INFORMATION GIVEN —
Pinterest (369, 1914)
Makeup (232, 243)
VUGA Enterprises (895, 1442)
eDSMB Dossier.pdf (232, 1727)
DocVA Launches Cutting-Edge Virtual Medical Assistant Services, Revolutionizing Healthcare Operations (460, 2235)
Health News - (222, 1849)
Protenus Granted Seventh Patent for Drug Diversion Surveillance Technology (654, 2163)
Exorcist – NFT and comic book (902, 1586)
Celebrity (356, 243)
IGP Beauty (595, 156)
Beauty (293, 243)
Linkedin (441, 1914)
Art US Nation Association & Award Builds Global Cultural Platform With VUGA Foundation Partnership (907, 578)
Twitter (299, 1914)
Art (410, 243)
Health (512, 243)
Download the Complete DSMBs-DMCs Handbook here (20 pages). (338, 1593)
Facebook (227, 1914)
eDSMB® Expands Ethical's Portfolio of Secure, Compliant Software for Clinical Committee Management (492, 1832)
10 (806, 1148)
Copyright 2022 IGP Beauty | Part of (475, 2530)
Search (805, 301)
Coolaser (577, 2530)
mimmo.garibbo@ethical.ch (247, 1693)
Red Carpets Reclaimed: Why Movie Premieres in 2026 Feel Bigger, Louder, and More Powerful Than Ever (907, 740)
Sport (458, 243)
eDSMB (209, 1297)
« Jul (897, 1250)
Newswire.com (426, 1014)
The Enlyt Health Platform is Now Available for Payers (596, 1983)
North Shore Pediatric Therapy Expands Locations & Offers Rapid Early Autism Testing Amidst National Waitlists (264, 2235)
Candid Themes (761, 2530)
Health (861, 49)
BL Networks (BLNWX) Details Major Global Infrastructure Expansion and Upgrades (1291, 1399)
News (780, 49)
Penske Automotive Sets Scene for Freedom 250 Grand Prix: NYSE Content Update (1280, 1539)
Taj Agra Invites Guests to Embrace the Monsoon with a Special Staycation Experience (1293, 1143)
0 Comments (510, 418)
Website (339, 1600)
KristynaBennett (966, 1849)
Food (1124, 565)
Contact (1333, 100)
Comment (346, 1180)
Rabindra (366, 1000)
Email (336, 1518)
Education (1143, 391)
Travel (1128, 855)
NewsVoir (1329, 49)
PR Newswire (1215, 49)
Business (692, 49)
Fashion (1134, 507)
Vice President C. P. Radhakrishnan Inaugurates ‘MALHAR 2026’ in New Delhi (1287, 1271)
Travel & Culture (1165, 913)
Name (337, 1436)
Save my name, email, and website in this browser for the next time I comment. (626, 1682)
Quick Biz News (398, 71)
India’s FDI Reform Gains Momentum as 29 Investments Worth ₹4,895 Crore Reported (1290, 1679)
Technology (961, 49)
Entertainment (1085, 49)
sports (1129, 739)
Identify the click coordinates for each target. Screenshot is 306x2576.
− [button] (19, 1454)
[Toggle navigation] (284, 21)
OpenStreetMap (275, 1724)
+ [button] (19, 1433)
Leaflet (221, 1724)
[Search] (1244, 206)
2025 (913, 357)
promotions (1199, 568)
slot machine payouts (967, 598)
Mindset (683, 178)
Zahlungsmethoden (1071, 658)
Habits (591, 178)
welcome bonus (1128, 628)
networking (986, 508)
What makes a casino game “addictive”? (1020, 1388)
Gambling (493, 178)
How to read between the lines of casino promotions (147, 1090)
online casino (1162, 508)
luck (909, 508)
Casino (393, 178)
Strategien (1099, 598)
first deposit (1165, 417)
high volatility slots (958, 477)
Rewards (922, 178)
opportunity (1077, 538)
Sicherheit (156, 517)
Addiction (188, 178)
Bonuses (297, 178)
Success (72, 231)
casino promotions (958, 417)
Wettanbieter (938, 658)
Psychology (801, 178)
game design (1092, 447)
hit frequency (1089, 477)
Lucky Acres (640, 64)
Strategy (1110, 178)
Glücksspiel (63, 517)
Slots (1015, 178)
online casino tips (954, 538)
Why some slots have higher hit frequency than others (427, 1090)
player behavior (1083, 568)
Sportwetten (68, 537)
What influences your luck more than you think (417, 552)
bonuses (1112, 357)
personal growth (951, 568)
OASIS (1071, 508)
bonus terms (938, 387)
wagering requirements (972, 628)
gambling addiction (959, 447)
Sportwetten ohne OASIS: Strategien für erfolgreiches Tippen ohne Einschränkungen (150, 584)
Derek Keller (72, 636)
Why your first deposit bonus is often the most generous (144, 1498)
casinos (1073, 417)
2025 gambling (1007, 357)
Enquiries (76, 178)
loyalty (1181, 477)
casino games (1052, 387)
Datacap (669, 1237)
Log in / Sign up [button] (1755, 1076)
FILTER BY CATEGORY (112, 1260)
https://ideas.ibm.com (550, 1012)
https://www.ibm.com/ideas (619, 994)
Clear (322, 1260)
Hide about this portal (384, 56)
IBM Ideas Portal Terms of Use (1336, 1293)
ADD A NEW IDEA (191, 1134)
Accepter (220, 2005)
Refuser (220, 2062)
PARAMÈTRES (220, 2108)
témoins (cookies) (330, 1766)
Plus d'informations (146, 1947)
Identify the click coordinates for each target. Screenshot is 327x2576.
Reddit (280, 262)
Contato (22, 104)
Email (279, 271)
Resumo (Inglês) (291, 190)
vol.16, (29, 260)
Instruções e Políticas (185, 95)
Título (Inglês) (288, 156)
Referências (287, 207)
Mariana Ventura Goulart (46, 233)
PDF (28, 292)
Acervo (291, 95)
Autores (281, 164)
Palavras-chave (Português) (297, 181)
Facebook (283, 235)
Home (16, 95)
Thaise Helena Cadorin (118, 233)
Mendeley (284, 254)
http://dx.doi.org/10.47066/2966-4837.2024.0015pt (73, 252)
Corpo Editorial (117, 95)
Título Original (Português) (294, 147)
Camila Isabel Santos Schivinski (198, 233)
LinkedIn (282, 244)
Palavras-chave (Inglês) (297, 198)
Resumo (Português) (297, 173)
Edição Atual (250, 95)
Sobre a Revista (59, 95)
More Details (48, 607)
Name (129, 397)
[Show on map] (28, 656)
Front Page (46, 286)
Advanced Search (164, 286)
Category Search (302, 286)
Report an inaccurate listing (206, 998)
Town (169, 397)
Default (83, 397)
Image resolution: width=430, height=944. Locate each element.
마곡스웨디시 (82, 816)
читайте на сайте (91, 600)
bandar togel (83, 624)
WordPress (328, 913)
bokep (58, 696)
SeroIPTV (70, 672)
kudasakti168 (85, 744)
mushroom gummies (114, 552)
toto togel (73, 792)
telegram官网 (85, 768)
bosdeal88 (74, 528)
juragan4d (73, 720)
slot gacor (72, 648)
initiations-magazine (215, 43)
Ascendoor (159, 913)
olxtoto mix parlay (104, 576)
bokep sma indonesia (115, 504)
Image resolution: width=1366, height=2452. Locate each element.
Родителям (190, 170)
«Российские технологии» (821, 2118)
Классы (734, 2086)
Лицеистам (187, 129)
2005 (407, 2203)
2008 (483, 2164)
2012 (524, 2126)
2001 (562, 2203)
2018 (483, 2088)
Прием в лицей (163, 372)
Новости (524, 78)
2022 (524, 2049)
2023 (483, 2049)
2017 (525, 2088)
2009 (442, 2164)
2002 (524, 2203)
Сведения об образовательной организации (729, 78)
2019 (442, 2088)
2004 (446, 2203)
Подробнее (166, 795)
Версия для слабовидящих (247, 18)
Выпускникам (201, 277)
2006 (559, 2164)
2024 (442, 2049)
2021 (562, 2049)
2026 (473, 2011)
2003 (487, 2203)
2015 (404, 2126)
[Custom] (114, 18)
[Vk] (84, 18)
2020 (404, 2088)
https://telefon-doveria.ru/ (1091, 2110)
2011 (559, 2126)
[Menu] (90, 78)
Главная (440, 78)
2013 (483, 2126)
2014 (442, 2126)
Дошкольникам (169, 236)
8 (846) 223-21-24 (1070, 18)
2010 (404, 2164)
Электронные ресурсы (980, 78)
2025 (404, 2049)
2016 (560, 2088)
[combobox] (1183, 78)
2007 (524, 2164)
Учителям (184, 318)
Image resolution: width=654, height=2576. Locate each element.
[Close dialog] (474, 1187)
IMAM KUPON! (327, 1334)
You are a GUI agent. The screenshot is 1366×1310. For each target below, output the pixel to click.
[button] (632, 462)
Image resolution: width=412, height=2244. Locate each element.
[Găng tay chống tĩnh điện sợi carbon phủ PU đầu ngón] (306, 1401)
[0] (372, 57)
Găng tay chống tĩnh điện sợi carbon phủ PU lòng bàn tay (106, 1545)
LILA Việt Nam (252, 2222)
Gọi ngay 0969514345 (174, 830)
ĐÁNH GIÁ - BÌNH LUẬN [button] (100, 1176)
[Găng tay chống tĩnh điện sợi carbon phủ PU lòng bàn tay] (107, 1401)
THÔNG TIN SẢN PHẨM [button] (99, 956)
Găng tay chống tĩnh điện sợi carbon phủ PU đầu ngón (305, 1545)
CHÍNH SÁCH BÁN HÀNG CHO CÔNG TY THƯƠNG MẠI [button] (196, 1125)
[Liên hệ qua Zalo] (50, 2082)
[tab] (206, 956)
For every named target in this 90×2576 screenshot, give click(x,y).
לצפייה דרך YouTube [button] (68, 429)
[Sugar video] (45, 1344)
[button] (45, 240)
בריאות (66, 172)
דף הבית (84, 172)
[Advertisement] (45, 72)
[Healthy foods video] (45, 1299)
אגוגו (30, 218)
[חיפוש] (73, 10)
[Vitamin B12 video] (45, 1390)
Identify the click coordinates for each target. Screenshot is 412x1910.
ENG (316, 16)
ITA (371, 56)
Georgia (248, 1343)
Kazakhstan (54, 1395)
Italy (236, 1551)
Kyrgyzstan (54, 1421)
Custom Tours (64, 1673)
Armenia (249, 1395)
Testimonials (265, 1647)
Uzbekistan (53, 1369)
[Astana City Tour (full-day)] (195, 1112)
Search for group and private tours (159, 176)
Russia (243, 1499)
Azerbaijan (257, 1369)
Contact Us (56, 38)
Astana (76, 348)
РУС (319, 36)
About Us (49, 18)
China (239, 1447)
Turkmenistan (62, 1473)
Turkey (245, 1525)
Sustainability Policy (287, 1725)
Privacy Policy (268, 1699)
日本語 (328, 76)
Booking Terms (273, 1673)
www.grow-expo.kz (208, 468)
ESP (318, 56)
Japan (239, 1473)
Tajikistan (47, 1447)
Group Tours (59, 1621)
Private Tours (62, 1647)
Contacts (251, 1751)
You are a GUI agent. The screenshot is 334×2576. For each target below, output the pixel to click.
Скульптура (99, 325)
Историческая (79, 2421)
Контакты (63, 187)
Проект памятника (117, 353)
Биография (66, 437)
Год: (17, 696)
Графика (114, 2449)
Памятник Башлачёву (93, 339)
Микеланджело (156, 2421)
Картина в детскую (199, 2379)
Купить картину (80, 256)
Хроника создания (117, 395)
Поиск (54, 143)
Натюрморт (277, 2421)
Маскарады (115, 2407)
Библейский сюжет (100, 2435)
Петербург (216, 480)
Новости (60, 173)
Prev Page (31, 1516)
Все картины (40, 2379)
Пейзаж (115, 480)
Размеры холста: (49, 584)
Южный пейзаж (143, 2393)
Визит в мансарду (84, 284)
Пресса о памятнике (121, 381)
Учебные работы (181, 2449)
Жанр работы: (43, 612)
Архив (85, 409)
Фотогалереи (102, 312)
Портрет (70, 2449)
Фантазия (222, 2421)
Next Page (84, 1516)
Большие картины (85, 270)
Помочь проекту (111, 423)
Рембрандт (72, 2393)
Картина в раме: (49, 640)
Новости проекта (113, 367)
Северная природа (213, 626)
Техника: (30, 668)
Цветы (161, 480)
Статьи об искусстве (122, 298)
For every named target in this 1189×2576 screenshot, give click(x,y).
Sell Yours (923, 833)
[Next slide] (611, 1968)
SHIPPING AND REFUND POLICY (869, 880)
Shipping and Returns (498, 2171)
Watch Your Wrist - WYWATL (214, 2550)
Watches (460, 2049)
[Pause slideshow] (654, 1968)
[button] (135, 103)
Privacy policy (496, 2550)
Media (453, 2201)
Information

WHAT YOU ARE ASKED TO DO —
All lines from the one that contains "Цветы (161, 480)" to the last line above must be given again exactly, with both included and nothing added.

TASK ANSWER —
Цветы (161, 480)
Статьи об искусстве (122, 298)
For every named target in this 1189×2576 screenshot, give click(x,y).
Sell Yours (923, 833)
[Next slide] (611, 1968)
SHIPPING AND REFUND POLICY (869, 880)
Shipping and Returns (498, 2171)
Watch Your Wrist - WYWATL (214, 2550)
Watches (460, 2049)
[Pause slideshow] (654, 1968)
[button] (135, 103)
Privacy policy (496, 2550)
Media (453, 2201)
Information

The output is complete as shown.